Nerds. The Los Angeles Times wants you.

The Los Angeles Times is seeking a developer to join our staff as part of the next class of Knight-Mozilla fellows.

The program will place coders with news organizations around the world for 10 months of open-source experimentation.

One of those chosen to participate will land here in downtown Los Angeles with our team, the Data Desk.

We are a collection of reporters and programmers in the middle of the newsroom who collaborate on maps, databases, analysis and visualization.

We gather, organize and analyze large amount of information to challenge power, uncover corruption, focus attention, follow the money, give shape to this untamed city and expand our ambitions.

Armand Emamdjomeh, lower right, shares his work with the 2015 class of Knight-Mozilla fellows. (OpenNews)

An example is set by Armand Emamdjomeh, a developer on our team.

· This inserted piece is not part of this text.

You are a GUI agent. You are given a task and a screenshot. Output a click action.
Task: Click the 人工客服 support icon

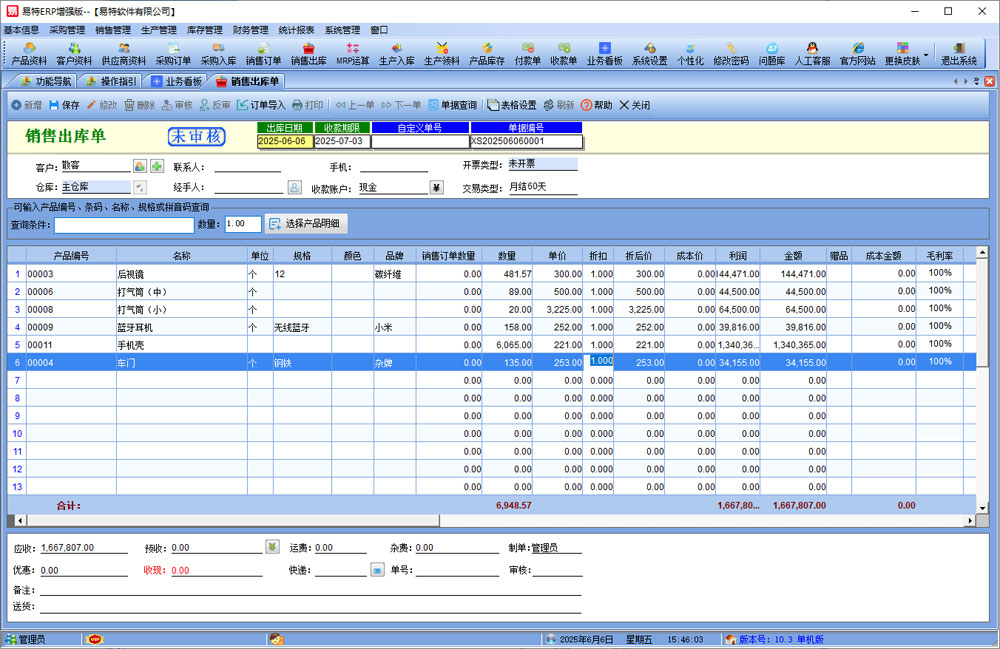[x=812, y=53]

In the past year, he has mastered the state of California's difficult car-accident database. Partnering with others around the newsroom he's published groundbreaking work on the most dangerous intersections and lax hit-and-run enforcement.

He also teamed with designers and some of our most intrepid reporters to produce the multimedia presentation for an investigative series on deplorable conditions at Mexican farms, a project which lead to significant reforms.

He still uses the traditional tools of our trade: the telephone, the notepad, the word processor. But he also relies on Python, PostgreSQL, JavaScript and CSS.

With a deluge of data swamping our world, we need more people like him with the skill to interrogate structured information — and the courage to share the truth it tells.

In short: We need nerds.

So apply today. Take a chance on something new and play a part in the rewiring of media in the online age.

You'll move to beautiful Los Angeles, earn a real paycheck and even get to travel to Mozilla's MozFest in London.